Haven't been back to my house for six weeks, I'll probably have a stack waiting for me, although I don't usually get many as it's an ultra-safe labour seat.
Likewise, in HN&SN and getting leaflets for HS&S. Still, after the revolution, there will no longer be these petty distinctions, Comrade.
 
You grilled the candidate who was in place months before you joined the party? Alan sugar shit. I sat him down. Look at yourself. You spent all the money 14 days before the election - you left no room to manouvere.I bet the agent loves the professionalism that you brought. You spent all the money you silly cunt.
what would be the point in having loads of money in the bank now?

What we have is tens of thousands of leaflets, newspapers, posters, posterboards etc. in place and being distributed and a campaign that has gained a lot of momentum by campaigning hard for months before the election not just in the last 2 weeks.

On top of that we're now raising additional funds to do more if we can, but we'll already have distributed 3000 posters, and over 100,000 leaflets / newspapers across the constituency without that additional funding for the last push.

Now, that's the level of campaigning I'm pulling together, sorry if it doesn't meet with you approval.
 
But no money to react to anything that happens in the key weeks. Clown. Sheds of stuff that'll get binned mind. Keep the recyclers busy.

You're begging on the internet for money. Because the manager spent it all too quickly. Fuck off.
 
brilliant response. Next time I'm after some campaigning advice I'll be sure to think of you, you obviously have so much to offer.
 
brilliant response. Next time I'm after some campaigning advice I'll be sure to think of you, you obviously have so much to offer.
Hang on, next time you need someone to laugh at your a)managerial pretentions and b) the effect of the former -then you will call me? Sounds a deal.
 
Likewise, in HN&SN and getting leaflets for HS&S. Still, after the revolution, there will no longer be these petty distinctions, Comrade.

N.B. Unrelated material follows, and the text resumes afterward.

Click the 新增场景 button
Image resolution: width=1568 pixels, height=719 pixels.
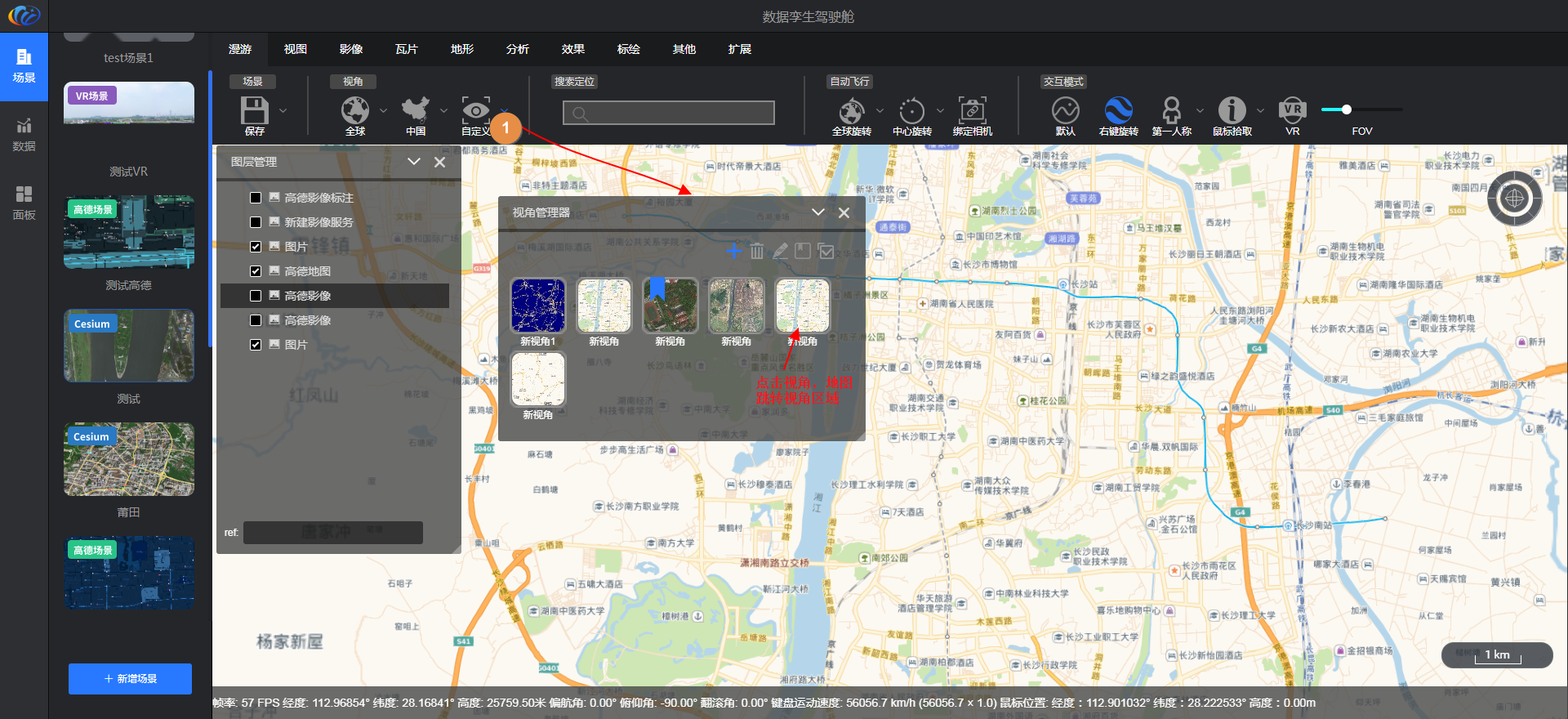point(130,679)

The boundary here does actually run through her building (one wing of the block in each constituency), so it's kind of understandable (although the entrances and letterboxes are at separate ends).
 
I would think that as someone who organises Green Party members you must have this experience quite often unless things in Leeds are very different to Sheffield.
Considering that (as JTG mentioned the other day) Leeds Greens got into bed with the yellow scum and Tories I doubt it.
 
Considering that (as JTG mentioned the other day) Leeds Greens got into bed with the yellow scum and Tories I doubt it.
10 years ago when the vast majority of the current membership weren't members, and voluntarily walked out of that arrangement after a couple of years over policy issues.

5 years ago the Green councillors supported a minority labour council on a confidence and supply basis for a year, in preference to a potential contiuation of the libdem, tory coalition, yet that bit seems to get conveniently forgotten.

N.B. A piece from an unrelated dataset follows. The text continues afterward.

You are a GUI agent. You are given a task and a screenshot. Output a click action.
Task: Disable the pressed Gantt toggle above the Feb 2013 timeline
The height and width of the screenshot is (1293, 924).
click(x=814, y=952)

The situation now is that the Green Party conference committed the party not to go into coalition with anyone in government, not to support any austerity budget, and the leadership has explicitly stated that they won't prop up a conservative government in any way.

I'm not really sure what more the Greens could do to make it clear that they aren't about to do a lib dems and jump into bed with the tories to satisfy a lust for a ministerial position.